§ What is expected:
Arrange the items as a JSON list of strings with one string per line, skipping blank lines. Include only the lines from the line with "Click the print icon" up to and including the line with "coord(946,44)".

§ Provided information:
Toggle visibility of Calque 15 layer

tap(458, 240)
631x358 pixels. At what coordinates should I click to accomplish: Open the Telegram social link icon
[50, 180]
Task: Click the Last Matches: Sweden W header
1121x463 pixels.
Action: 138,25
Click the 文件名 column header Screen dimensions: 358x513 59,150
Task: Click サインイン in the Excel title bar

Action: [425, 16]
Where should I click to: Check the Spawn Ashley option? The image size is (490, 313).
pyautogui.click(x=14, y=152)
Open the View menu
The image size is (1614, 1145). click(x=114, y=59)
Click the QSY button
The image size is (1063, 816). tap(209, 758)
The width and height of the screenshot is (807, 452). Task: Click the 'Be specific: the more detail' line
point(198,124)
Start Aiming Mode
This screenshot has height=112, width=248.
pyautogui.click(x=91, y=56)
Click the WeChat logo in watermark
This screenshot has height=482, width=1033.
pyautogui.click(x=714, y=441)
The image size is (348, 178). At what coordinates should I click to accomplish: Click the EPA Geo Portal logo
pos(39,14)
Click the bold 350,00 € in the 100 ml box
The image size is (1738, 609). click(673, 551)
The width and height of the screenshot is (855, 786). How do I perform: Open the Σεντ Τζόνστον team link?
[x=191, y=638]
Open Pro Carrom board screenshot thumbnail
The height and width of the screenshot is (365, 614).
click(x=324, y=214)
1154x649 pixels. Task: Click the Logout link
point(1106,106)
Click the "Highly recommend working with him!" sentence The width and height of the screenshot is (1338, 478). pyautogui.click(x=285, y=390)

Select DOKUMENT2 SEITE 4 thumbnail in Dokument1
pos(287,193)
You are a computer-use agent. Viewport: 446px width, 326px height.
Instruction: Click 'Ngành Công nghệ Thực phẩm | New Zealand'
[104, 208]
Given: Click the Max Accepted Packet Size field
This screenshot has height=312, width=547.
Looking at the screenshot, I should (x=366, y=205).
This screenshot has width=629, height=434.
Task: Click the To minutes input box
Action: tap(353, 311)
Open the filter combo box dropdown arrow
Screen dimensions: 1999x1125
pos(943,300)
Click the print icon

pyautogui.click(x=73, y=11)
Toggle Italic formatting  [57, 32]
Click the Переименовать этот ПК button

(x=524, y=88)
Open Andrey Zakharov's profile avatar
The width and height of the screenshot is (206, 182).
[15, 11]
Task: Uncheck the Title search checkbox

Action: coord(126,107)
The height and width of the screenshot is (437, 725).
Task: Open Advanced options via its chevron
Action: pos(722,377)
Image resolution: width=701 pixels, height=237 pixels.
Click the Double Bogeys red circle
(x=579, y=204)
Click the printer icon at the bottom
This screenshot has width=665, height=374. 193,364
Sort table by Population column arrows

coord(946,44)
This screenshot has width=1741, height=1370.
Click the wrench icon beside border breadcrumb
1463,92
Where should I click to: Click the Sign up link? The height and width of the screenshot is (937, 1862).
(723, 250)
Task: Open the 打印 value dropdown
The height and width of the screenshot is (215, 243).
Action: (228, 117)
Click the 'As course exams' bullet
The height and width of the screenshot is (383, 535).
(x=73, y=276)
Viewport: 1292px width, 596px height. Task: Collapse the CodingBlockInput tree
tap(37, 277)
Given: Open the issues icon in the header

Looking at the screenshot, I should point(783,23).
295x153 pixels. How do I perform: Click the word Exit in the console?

§ Exercise solution:
[
  "Click the print icon",
  "pyautogui.click(x=73, y=11)",
  "Toggle Italic formatting  [57, 32]",
  "Click the Переименовать этот ПК button",
  "(x=524, y=88)",
  "Open Andrey Zakharov's profile avatar",
  "The width and height of the screenshot is (206, 182).",
  "[15, 11]",
  "Task: Uncheck the Title search checkbox",
  "Action: coord(126,107)",
  "The height and width of the screenshot is (437, 725).",
  "Task: Open Advanced options via its chevron",
  "Action: pos(722,377)",
  "Image resolution: width=701 pixels, height=237 pixels.",
  "Click the Double Bogeys red circle",
  "(x=579, y=204)",
  "Click the printer icon at the bottom",
  "This screenshot has width=665, height=374. 193,364",
  "Sort table by Population column arrows",
  "coord(946,44)"
]